Task item:
In the records below, find the line containing "1193x671 pixels.", then copy that line and all lines after it, exactly, omitting every picture.
───── Record set ─────
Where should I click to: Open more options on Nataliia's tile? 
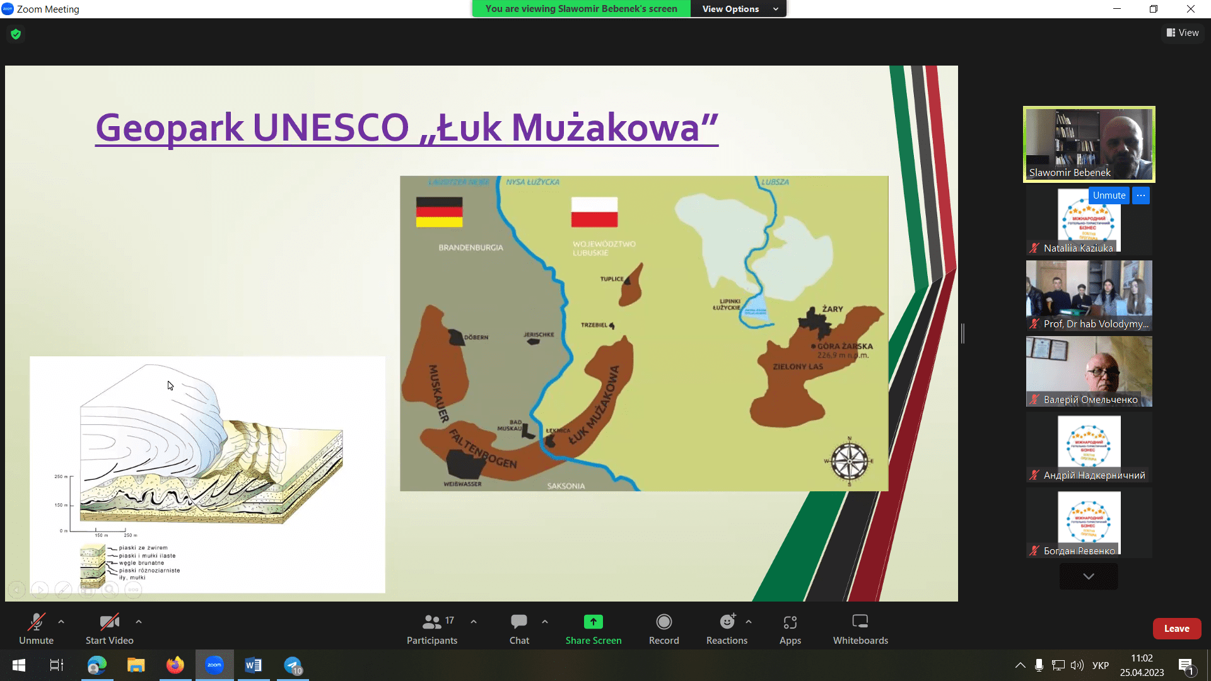tap(1141, 195)
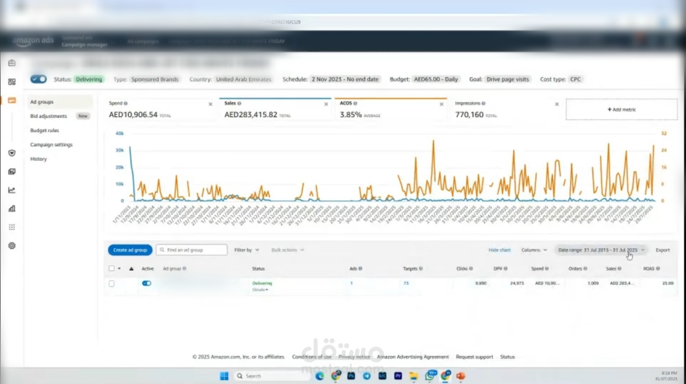The height and width of the screenshot is (384, 686).
Task: Click the Hide chart link
Action: click(x=499, y=250)
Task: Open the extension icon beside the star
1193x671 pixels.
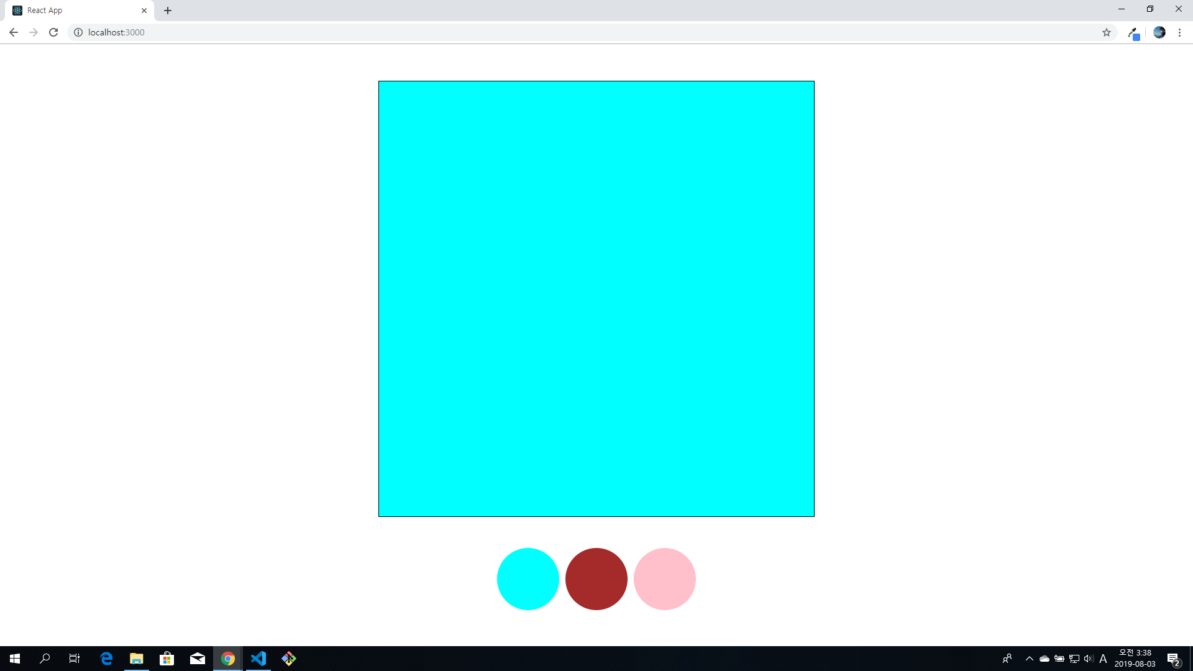Action: point(1133,33)
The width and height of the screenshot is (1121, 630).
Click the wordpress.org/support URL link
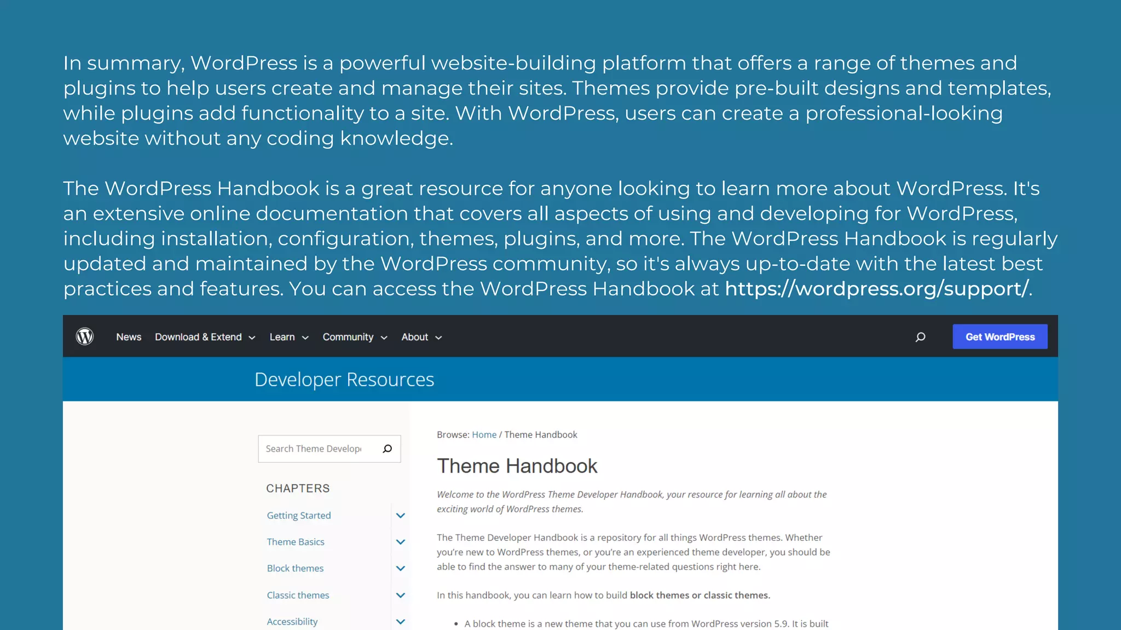877,289
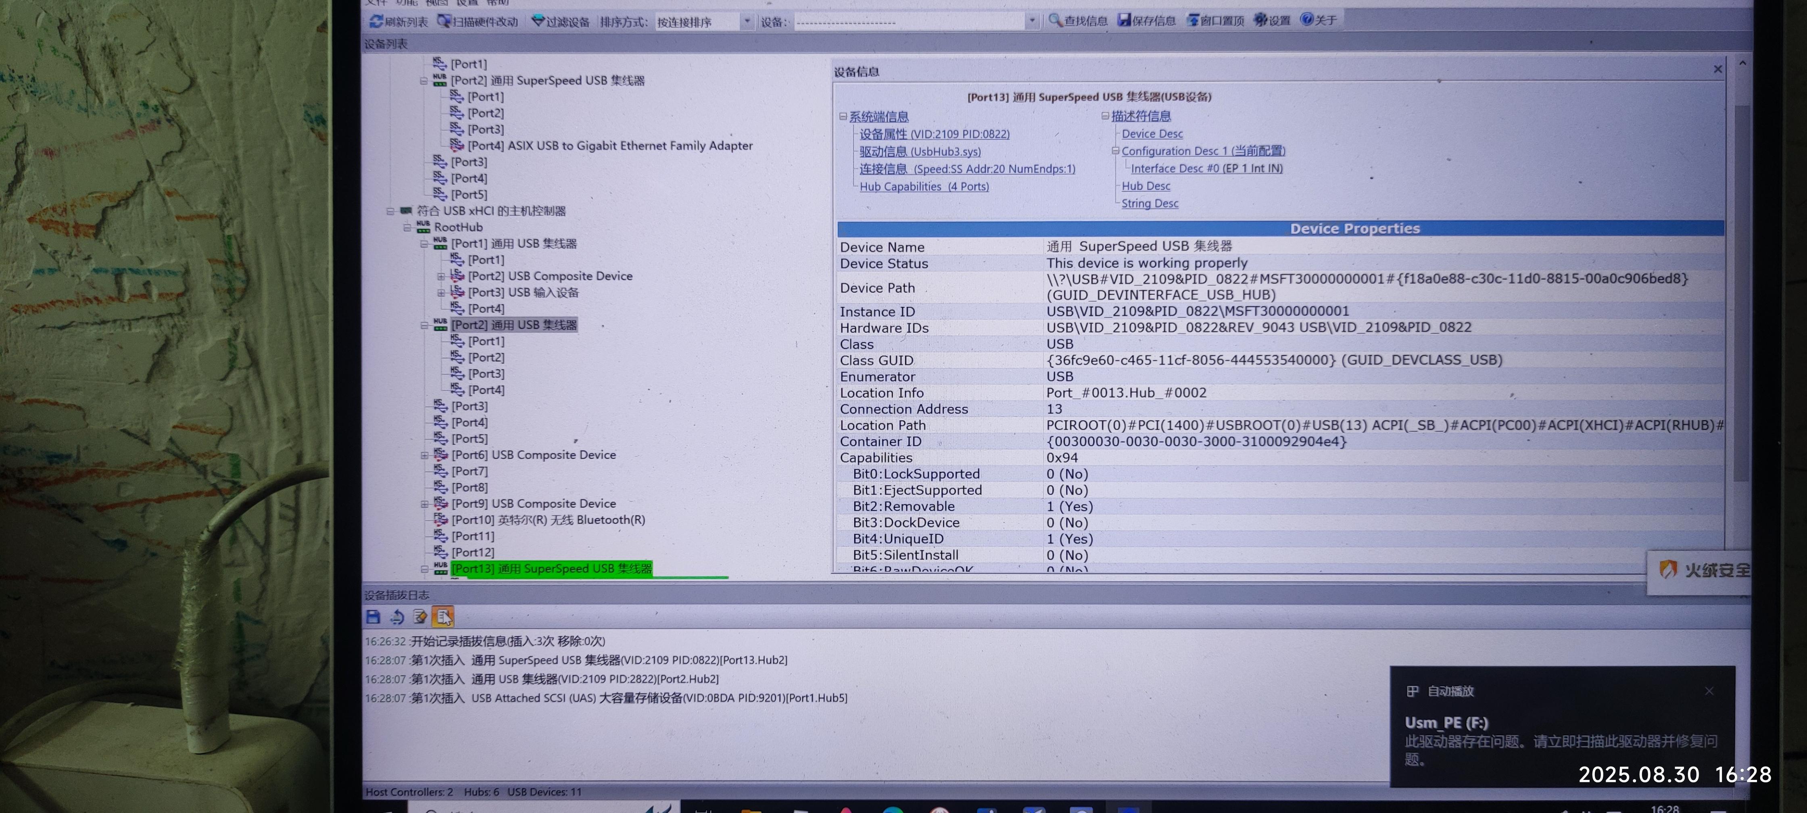Screen dimensions: 1807x813
Task: Click the clear log eraser icon
Action: [420, 617]
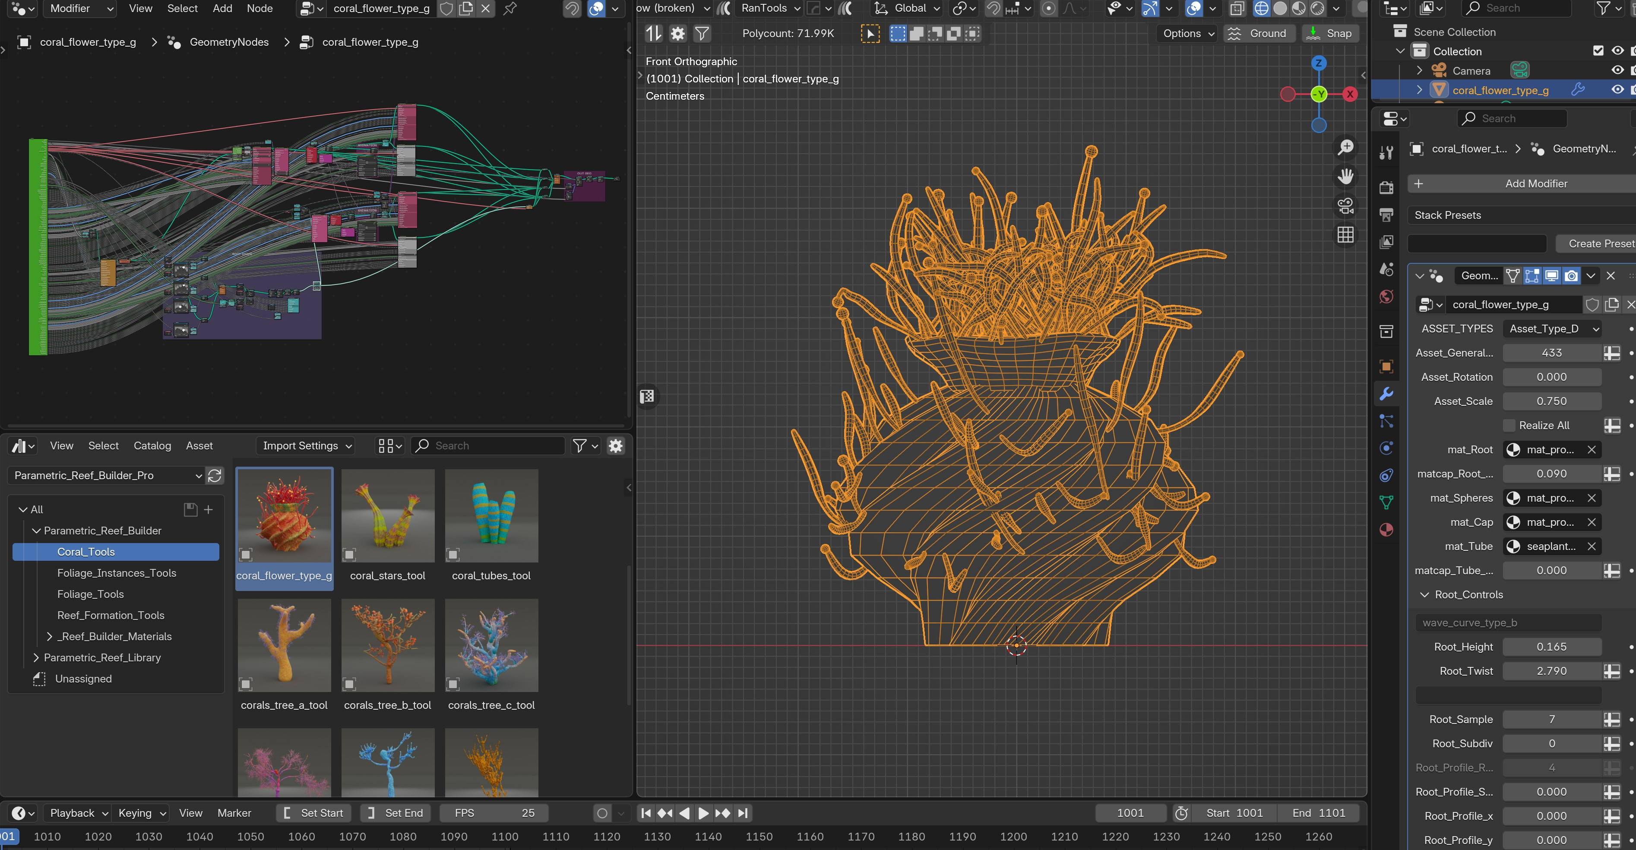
─────
Expected output:
1193x671 pixels.
Action: point(1133,33)
The width and height of the screenshot is (1121, 630).
Click the wordpress.org/support URL link
877,289
Screen dimensions: 1807x813
Task: Click the clear log eraser icon
Action: [420, 617]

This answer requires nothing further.